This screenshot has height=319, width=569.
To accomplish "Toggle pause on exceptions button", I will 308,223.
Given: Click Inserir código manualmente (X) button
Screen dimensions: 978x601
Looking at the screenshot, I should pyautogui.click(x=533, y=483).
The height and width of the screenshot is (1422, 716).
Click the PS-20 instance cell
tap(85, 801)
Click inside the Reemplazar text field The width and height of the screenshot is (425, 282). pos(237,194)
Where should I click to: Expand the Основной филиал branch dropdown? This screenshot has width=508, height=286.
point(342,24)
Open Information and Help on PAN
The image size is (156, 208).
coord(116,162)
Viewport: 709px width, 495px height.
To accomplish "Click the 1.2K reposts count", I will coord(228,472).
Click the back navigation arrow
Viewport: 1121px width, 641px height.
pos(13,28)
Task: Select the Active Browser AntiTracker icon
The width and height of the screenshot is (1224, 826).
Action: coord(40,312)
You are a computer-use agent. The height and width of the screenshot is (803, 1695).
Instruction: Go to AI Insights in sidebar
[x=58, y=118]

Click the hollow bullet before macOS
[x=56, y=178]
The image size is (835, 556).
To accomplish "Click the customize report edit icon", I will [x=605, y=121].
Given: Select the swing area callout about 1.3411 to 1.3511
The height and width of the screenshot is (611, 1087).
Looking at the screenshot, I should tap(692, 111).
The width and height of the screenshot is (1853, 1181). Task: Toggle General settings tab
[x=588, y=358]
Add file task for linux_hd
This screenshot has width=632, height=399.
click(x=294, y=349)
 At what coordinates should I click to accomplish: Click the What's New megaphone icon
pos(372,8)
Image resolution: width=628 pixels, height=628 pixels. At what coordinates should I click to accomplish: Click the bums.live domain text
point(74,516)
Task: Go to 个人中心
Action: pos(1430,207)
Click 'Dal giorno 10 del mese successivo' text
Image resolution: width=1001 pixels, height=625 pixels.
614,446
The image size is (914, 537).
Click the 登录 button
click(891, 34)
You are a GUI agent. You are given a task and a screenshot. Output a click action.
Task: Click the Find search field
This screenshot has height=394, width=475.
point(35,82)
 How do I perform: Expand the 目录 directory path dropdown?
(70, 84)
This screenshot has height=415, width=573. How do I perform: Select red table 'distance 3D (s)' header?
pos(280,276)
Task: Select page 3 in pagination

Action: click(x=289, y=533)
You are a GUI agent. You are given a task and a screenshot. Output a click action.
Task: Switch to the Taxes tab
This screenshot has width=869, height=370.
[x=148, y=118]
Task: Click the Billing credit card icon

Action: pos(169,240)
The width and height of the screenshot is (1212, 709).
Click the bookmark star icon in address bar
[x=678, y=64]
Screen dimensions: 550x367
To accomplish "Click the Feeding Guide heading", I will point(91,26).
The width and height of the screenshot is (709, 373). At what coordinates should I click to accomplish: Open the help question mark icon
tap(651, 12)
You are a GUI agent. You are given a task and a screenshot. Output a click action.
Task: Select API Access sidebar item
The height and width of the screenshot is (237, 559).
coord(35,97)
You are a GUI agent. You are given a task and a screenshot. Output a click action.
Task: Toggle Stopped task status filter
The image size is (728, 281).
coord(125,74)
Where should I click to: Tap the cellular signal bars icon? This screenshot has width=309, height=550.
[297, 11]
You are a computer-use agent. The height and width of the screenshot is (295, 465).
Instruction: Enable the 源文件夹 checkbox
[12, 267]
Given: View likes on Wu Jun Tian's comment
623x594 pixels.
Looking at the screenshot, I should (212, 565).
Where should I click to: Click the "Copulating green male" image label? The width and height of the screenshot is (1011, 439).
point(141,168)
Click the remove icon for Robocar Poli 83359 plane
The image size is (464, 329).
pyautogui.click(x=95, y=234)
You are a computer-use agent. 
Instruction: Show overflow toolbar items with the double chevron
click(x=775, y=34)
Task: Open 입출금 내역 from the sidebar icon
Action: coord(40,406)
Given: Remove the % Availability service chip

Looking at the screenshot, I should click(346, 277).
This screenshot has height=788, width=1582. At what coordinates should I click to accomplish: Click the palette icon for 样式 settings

▶ [Challenge]: Reproduce the records verbatim, starting at the line containing "Image resolution: width=628" and ending at the line containing "coord(35,97)", with both of those lines included.

▶ [Solution to this task]:
Image resolution: width=628 pixels, height=628 pixels. At what coordinates should I click to accomplish: Click the bums.live domain text
point(74,516)
Task: Go to 个人中心
Action: pos(1430,207)
Click 'Dal giorno 10 del mese successivo' text
Image resolution: width=1001 pixels, height=625 pixels.
614,446
The image size is (914, 537).
Click the 登录 button
click(891, 34)
You are a GUI agent. You are given a task and a screenshot. Output a click action.
Task: Click the Find search field
This screenshot has height=394, width=475.
point(35,82)
 How do I perform: Expand the 目录 directory path dropdown?
(70, 84)
This screenshot has height=415, width=573. How do I perform: Select red table 'distance 3D (s)' header?
pos(280,276)
Task: Select page 3 in pagination

Action: click(x=289, y=533)
You are a GUI agent. You are given a task and a screenshot. Output a click action.
Task: Switch to the Taxes tab
This screenshot has width=869, height=370.
[x=148, y=118]
Task: Click the Billing credit card icon

Action: pos(169,240)
The width and height of the screenshot is (1212, 709).
Click the bookmark star icon in address bar
[x=678, y=64]
Screen dimensions: 550x367
To accomplish "Click the Feeding Guide heading", I will point(91,26).
The width and height of the screenshot is (709, 373). At what coordinates should I click to accomplish: Open the help question mark icon
tap(651, 12)
You are a GUI agent. You are given a task and a screenshot. Output a click action.
Task: Select API Access sidebar item
The height and width of the screenshot is (237, 559).
coord(35,97)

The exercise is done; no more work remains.